■ **TASK DETAILS**
Reproduce the material below line for line, without altering anything.

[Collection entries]
— BEGIN —
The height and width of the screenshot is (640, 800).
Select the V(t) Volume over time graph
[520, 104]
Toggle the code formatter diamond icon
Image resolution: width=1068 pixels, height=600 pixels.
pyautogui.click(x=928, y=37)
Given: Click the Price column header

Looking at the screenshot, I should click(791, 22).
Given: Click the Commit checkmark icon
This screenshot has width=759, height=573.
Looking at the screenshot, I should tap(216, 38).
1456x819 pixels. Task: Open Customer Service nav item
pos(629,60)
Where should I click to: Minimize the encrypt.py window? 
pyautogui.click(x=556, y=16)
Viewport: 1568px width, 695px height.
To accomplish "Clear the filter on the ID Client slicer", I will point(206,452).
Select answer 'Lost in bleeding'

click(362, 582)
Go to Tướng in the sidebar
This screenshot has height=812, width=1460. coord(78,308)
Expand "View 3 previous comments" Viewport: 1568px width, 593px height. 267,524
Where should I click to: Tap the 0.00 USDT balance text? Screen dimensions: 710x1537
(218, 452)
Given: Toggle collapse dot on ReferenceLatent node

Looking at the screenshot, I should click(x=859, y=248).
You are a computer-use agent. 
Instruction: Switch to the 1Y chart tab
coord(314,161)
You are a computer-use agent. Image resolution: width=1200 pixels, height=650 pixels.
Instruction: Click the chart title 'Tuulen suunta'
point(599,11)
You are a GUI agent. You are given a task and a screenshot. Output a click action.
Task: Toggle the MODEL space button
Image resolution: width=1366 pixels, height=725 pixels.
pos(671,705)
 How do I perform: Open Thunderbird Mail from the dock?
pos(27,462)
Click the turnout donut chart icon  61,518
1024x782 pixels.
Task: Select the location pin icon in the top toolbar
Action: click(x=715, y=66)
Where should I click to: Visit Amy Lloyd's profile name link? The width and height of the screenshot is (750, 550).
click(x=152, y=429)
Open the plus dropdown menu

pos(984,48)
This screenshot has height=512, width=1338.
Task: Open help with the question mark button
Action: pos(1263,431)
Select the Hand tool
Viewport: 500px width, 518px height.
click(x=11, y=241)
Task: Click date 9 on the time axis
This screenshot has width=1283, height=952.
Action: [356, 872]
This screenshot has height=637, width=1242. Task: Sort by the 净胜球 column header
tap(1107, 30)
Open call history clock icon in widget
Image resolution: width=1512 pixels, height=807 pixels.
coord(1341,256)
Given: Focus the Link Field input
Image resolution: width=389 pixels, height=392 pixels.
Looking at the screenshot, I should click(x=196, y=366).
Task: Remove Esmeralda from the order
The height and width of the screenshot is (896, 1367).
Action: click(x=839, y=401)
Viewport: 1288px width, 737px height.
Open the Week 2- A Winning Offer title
— END —
■ **TASK OUTPUT**
The height and width of the screenshot is (640, 800).
Select the V(t) Volume over time graph
[520, 104]
Toggle the code formatter diamond icon
Image resolution: width=1068 pixels, height=600 pixels.
pyautogui.click(x=928, y=37)
Given: Click the Price column header

Looking at the screenshot, I should click(791, 22).
Given: Click the Commit checkmark icon
This screenshot has width=759, height=573.
Looking at the screenshot, I should tap(216, 38).
1456x819 pixels. Task: Open Customer Service nav item
pos(629,60)
Where should I click to: Minimize the encrypt.py window? 
pyautogui.click(x=556, y=16)
Viewport: 1568px width, 695px height.
To accomplish "Clear the filter on the ID Client slicer", I will point(206,452).
Select answer 'Lost in bleeding'

click(362, 582)
Go to Tướng in the sidebar
This screenshot has height=812, width=1460. coord(78,308)
Expand "View 3 previous comments" Viewport: 1568px width, 593px height. 267,524
Where should I click to: Tap the 0.00 USDT balance text? Screen dimensions: 710x1537
(218, 452)
Given: Toggle collapse dot on ReferenceLatent node

Looking at the screenshot, I should click(x=859, y=248).
You are a computer-use agent. 
Instruction: Switch to the 1Y chart tab
coord(314,161)
You are a computer-use agent. Image resolution: width=1200 pixels, height=650 pixels.
Instruction: Click the chart title 'Tuulen suunta'
point(599,11)
You are a GUI agent. You are given a task and a screenshot. Output a click action.
Task: Toggle the MODEL space button
Image resolution: width=1366 pixels, height=725 pixels.
pos(671,705)
 How do I perform: Open Thunderbird Mail from the dock?
pos(27,462)
Click the turnout donut chart icon  61,518
1024x782 pixels.
Task: Select the location pin icon in the top toolbar
Action: click(x=715, y=66)
Where should I click to: Visit Amy Lloyd's profile name link? The width and height of the screenshot is (750, 550).
click(x=152, y=429)
Open the plus dropdown menu

pos(984,48)
This screenshot has height=512, width=1338.
Task: Open help with the question mark button
Action: pos(1263,431)
Select the Hand tool
Viewport: 500px width, 518px height.
click(x=11, y=241)
Task: Click date 9 on the time axis
This screenshot has width=1283, height=952.
Action: [356, 872]
This screenshot has height=637, width=1242. Task: Sort by the 净胜球 column header
tap(1107, 30)
Open call history clock icon in widget
Image resolution: width=1512 pixels, height=807 pixels.
coord(1341,256)
Given: Focus the Link Field input
Image resolution: width=389 pixels, height=392 pixels.
Looking at the screenshot, I should click(x=196, y=366).
Task: Remove Esmeralda from the order
The height and width of the screenshot is (896, 1367).
Action: click(x=839, y=401)
Viewport: 1288px width, 737px height.
Open the Week 2- A Winning Offer title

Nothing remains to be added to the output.